I realize the title of this post is kind of vague, or maybe a little too big of a topic to cover in one post. But in the past few weeks, I've experienced many of the highs and lows of this lifestyle. It's been a roller coaster, and frankly, I'm pretty sure that's just the way life in the Foreign Service is. It's a bizarre, sometimes surreal existence, to the point where I often refer to everything else as "the real world." Because whatever this is, it sure as hell doesn't feel like normal.
A few weeks ago, we were in Paris on vacation for the second time since moving to Russia. That was definitely one of the highs. It's funny, because we're not exactly close to Paris here (we could fly direct to Paris from DC in less time than it takes to get there from Yekaterinburg), but there's this sense when you're living abroad that you're supposed to travel. You also get a lot of vacation time in the FS, and getting local and American holidays adds up to even more time off. One of the perks of hardship posts is that you get paid more, too, so it's easier to travel internationally. Which is a good thing during a long Siberian winter.
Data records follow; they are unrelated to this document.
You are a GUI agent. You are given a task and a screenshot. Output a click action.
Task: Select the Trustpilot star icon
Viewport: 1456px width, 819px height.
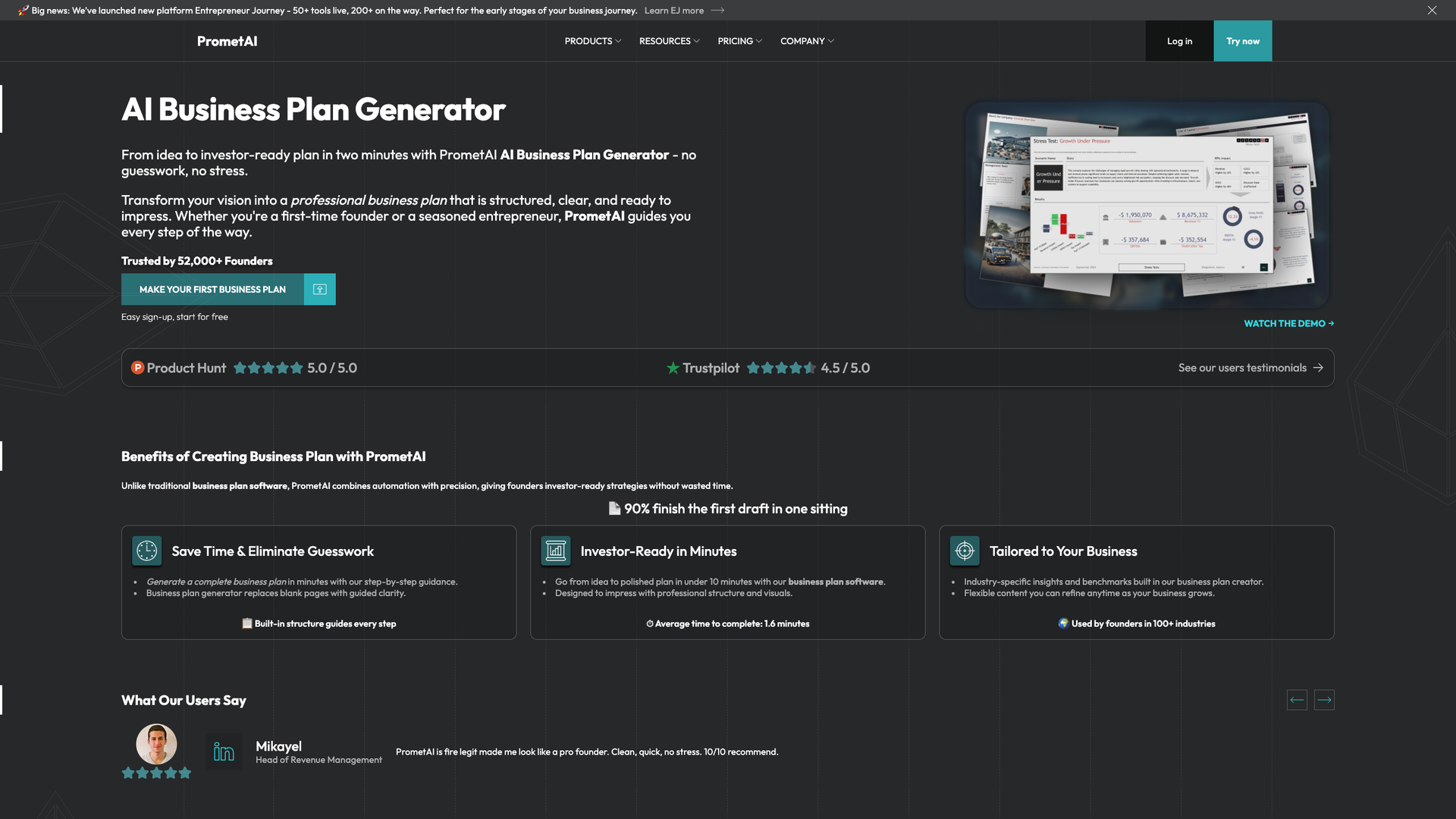pyautogui.click(x=672, y=368)
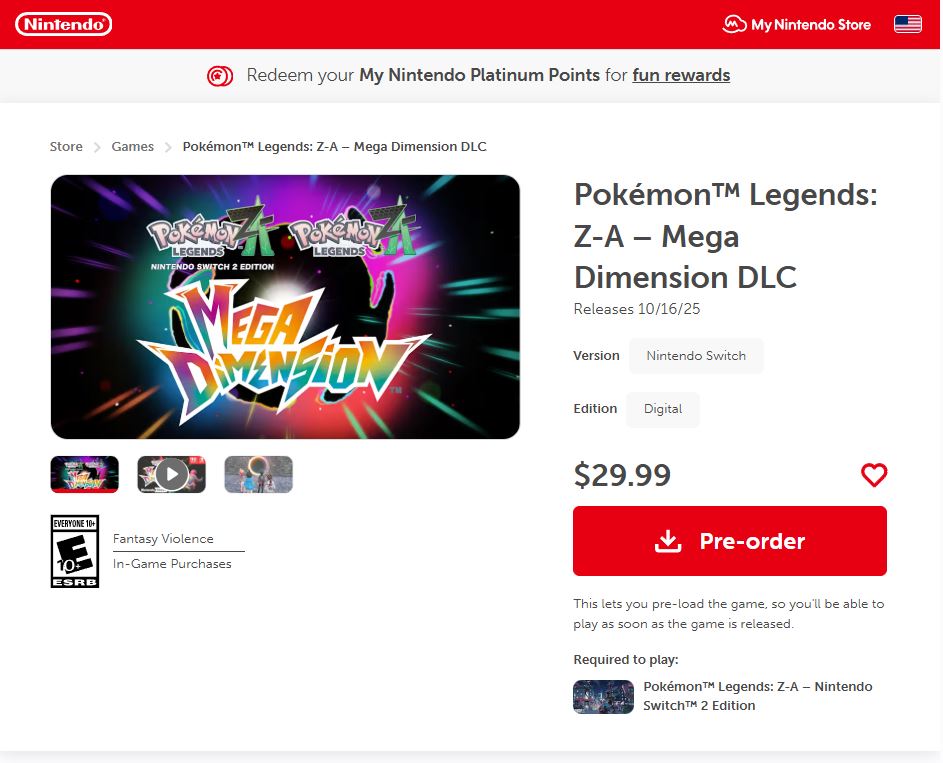Change region via US flag icon
Viewport: 943px width, 763px height.
click(907, 24)
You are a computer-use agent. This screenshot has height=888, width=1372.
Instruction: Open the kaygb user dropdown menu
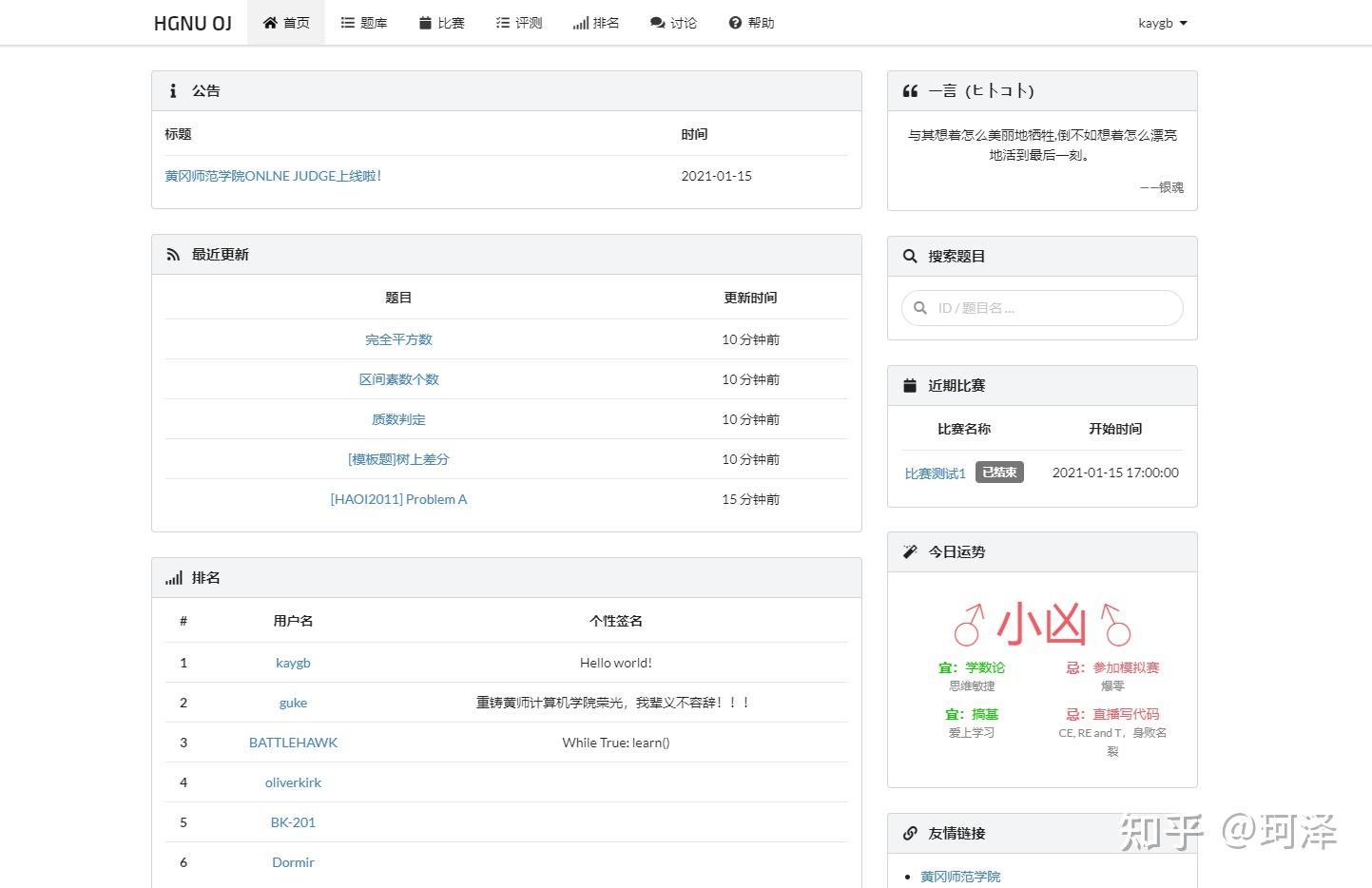pyautogui.click(x=1161, y=23)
Unfortunately, my trip to Paris was under a shadow, because my grandma got really sick the night before we were scheduled to leave. I didn't talk to my mom until our layover in Frankfurt, when my luggage was already checked through to Paris. Even worse, I couldn't get a good connection on Skype from the airport lounge, and it took about seven phone calls to find out if my grandma was even still alive at that point. I debated going home, but between being sick myself, Jack being sick, the fact that I'd have to get to L.A. and back within our time in Paris, the amount of time spent traveling, and the amount of money it was going to cost, it didn't seem practical. I was lucky to get to talk to my grandma on the phone a couple of times while I was there, but the entire trip I felt completely torn and horribly guilty. There I was, enjoying my time in Paris, when I knew there was a very distinct possibility I would never see my grandma again. She told me not to come home. My mom told me not to come home. I told myself it was okay not to go home. I still don't know if I made the right decision.
By the end of my trip, my grandma seemed to be improving a little. I thought about going home then, but I had work training in Istanbul the following week, then a friend coming to visit, then my sister and another friend coming to visit, followed by going to Moscow for three weeks. I hoped if my grandma could hold on for a few more weeks, I could go home from Moscow and see her then. But two days ago, I woke up to a text from my sister saying my grandma had gotten worse and was back in the hospital. By the time I spoke to my mom that morning, she had already passed away.
My grandma was a wonderful person who deserves a post of her own (which she will get when I can gather my thoughts enough to do her justice). For now, suffice it to say I miss her very, very much. I don't have any regrets about our relationship - I know she knew how much I loved her. I called and wrote about once a month, I sent her photographs of Jack and kept her up to speed on his latest milestones and mischief. I regret not having the chance to say goodbye, but I'm also glad my last memories of her won't be in a hospital room. Most importantly, I regret not being there for my family when they need me. Personally, that's the single hardest part of living abroad, especially in as remote a place as we live. It was bad enough when we lived in D.C. and most of our family was on the west coast. Now, it's a logistical nightmare.
Don't get me wrong - this is an amazing way of life and in the end, I do think it's worth the sacrifices. But there ARE sacrifices. We found out recently that my grandpa has a brain tumor. My mom and uncle are in the process of moving him up to Oregon, where my uncle lives, so he can be close to family. I'm once again in the position of having to decide when (and if) I'm going to be able to see him. Once again, I have no idea what to do.
But amidst all the sad news, there have been wonderful things, too. Jack is starting to speak Russian. I made some amazing friends during my training in Istanbul. My good friend and I just had a fabulous time catching up in Yekaterinburg, and tomorrow night my twin sister and one of my best friends will be here. Next week we're going to explore Moscow together, and Jack will get to spend a few weeks going to daycare with other American kids. France was lovely despite worrying about my grandma, and we just booked a flight to Spain in early May. None of these things would have happened without the Foreign Service, and I'm grateful for each and every one of them.
For right now, all I can do is hope I'm making the right decisions, no matter how difficult they may be. And I guess in the end that's all any of us can do, whether we're in the real world or not.